Luteolin protects the hippocampus against neuron impairments induced by kainic acid in rats

• Luteolin reduced KA-induced seizure score and elevations of glutamate levels.
• Luteolin attenuates KA-induced neuronal cell death and inflammation in the hippocampus.
• Luteolin restored KA-induced reduction in Akt phosphorylation in the hippocampus.
• Luteolin effectively prevented KA-induced learning and memory impairments.

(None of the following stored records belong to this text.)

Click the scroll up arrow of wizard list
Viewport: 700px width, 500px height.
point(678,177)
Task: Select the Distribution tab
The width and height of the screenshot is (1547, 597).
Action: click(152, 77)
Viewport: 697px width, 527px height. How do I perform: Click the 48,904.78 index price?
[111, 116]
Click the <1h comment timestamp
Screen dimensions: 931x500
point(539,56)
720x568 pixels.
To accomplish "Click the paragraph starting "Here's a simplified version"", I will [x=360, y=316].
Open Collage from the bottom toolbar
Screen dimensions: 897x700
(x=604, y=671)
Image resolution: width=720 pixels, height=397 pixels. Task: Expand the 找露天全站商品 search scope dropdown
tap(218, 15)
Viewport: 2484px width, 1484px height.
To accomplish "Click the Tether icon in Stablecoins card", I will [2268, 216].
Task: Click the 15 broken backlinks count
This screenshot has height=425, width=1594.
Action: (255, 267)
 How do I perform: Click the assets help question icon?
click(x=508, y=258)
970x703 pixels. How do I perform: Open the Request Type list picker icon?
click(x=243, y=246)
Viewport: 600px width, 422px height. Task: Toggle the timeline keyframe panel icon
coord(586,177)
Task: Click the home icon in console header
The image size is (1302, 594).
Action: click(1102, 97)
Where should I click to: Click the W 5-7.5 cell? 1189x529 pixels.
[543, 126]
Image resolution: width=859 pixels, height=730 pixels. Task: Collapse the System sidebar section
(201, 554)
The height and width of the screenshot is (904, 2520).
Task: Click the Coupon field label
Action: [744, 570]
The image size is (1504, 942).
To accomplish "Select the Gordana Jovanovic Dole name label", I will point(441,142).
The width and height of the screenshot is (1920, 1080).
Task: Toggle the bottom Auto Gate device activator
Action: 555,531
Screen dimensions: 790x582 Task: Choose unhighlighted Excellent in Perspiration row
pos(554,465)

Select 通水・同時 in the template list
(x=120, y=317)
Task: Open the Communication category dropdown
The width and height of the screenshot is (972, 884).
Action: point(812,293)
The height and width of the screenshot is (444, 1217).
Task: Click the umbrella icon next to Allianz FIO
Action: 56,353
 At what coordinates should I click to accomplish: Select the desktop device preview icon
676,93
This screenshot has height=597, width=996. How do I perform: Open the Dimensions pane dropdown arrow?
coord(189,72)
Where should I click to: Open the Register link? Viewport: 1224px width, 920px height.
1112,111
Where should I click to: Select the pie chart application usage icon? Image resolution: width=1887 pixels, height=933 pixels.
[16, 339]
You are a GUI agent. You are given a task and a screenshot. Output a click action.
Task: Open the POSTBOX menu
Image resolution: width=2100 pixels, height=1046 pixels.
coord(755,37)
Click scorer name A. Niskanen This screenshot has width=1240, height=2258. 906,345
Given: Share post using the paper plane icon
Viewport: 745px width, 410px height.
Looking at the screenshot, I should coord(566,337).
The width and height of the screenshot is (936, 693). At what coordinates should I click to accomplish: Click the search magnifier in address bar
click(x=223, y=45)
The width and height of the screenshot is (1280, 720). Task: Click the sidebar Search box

Glutamatergic excitotoxicity is crucial in the pathogenesis of numerous brain disorders. Luteolin, a flavonoid compound, inhibits glutamate release, however, its ability to affect glutamate-induced brain injury is unknown. Therefore, this study evaluated the protective effect of luteolin against brain damage induced by kainic acid (KA), a glutamate analog. Rats were treated with luteolin (10 or 50 mg/kg, intraperitoneally) 30 min before an intraperitoneal injection of KA (15 mg/kg). Luteolin treatment reduced the KA-induced seizure score and elevations of glutamate levels in the hippocampus. A histopathological analysis showed that luteolin attenuated KA-induced neuronal death and microglial activation in the hippocampus. An immunoblotting analysis showed that luteolin restored the KA-induced reduction in Akt phosphorylation in the hippocampus. Furthermore, a Morris water maze test revealed that luteolin effectively prevented KA-induced learning and memory impairments. The results suggest that luteolin protected rat brains from KA-induced excitotoxic damage by reducing glutamate levels, mitigating inflammation, and enhancing Akt activation in the hippocampus. Therefore, luteolin may be beneficial for preventing or treating brain disorders associated with excitotoxic neuronal damage.